A Pension Index Card, found on Fold3, is possibly for the David Vanaman who was Eva [Vanaman] Sipe‘s brother.  This card indicates service in the 21st Pennsylvania Infantry, Company G, and another record notes that this service was as a Private.  However, no dates of service (muster in through muster out) have yet been located.  If this is the correct regiment, then it can be noted that David Vanaman died on 26 February 1929 in Ocean View, New Jersey.  However, additional proof is needed.  Perhaps a reader has obtained this particular pension file and can confirm or reject this conclusion.  At this time, an 1890 Veterans’ Census, which could confirm a specific regiment, has not been located for David Vanaman nor has an 1910 Census (which could confirm veteran status in the Union army).


GEORGE VANAMAN (1846-1922)


George Vanaman, brother of Eva [Vanaman] Sipe, was born about 1846 in Juniata County, Pennsylvania and died on 6 July 1922 at an Old Soldiers’ Home in Battle Creek, Michigan.  During the Civil War, he served in the 17th Pennsylvania Cavalry, Company I, as a Private.  He first enrolled at Philadelphia and then was mustered in on the 17 February 1864.  At the time of his enrollment, he was living in Liverpool, Perry County, Pennsylvania, and working as a farmer.  His physical characteristics included a height of 5′ 3″, brown hair, hazel eyes, and dark complexion.  He said he was 18 years old.  Just prior to the Civil War (1860) he was found in the household of Daniel Stephens, a farmer in Oliver Township, Perry County, where he was employed as a servant.

On 17 June 1865, he was transferred to the 2nd Pennsylvania Provisional Cavalry, from which he was discharged on 7 August 1865.  Post war census records place him in Michigan where he was married to a woman named Mary and was working as a farmer.  By 1889, he was sufficiently disabled to apply for a pension, which he received for the remainder of his life.  In 1890, the nature of his disability – sun stroke, a wound in his foot, and loss of speech – was reported to the census.  In 1910 his source of income was his pension and he had a new wife, also named Mary.  Some time afterward he enter the Old Soldiers’ Home at Battle Creek, Michigan.  A home record has not yet been located, so it is not known if he had any survivors.  In any event, there was no widow’s pension application.  George Vanaman is buried in Woodland Memorial Park, Woodland, Barry County, Michigan.
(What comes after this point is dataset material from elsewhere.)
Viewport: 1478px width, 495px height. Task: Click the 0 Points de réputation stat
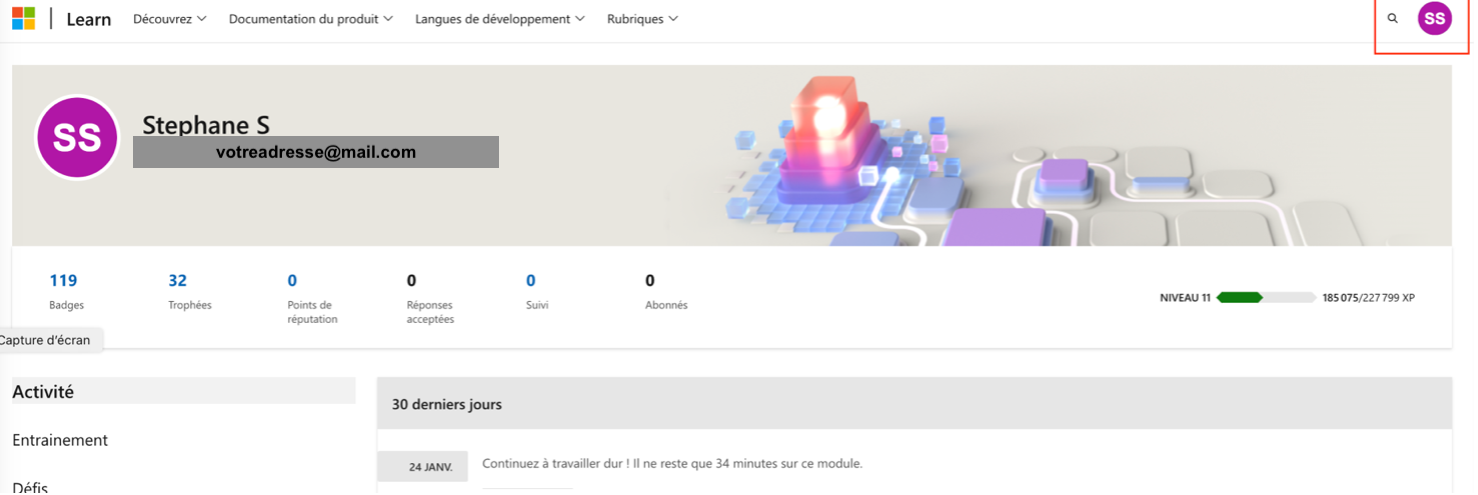(292, 281)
THOMAS VANAMAN (about 1844-about 1906)

Thomas Vanaman, the third brother of Eva [Vanaman] Sipe, who is said to have served in the civil War, was born about 1844.  from the information in the Annals of Northumberland County, only one of the brothers served in the 17th Pennsylvania Cavalry, but this statement appears to be in error according to the Pennsylvania Veterans’ Index Card and the Pension Index Card found for Thomas Vanaman.  The first card (above) shows that Thomas entered the 17th Pennsylvania Cavalry at the same time as his brother George.  However, Thomas Vanaman was tried by court martial and found guilty of desertion at Alexandria, Virginia, for which he was required to pay a penalty and all allowances due and $10 per month of pay for one year.   At the time of enlistment, Thomas Vanaman was 20 years old and was 5′ 11″ tall.  He had black hair, black eyes, and a light complexion.  His occupation was not stated.  Like his brother, he transferred to the 2nd Pennsylvania Provisional Cavalry near the end of the war.  Apparently, he paid his penalty for the desertion and received an honorable discharge, because when he applied for a pension in 1890, the record shows that he received a pension – and after his death, which probably occurred around 1906, his widow Mary applied and she received his benefits until her death.

After living in Perry County for a time after the war and working as a laborer, Thomas Vanaman moved to Wilkes-Barre, Luzerne County, Pennsylvania. where he lived in 1890.  His service in the 17th Pennsylvania Cavalry was reported in 1890, with no war-related disabilities mentioned.  In 1900, still in Wilkes-Barre, he was working as a coachman.  His exact date of death and place of burial have not yet been ascertained.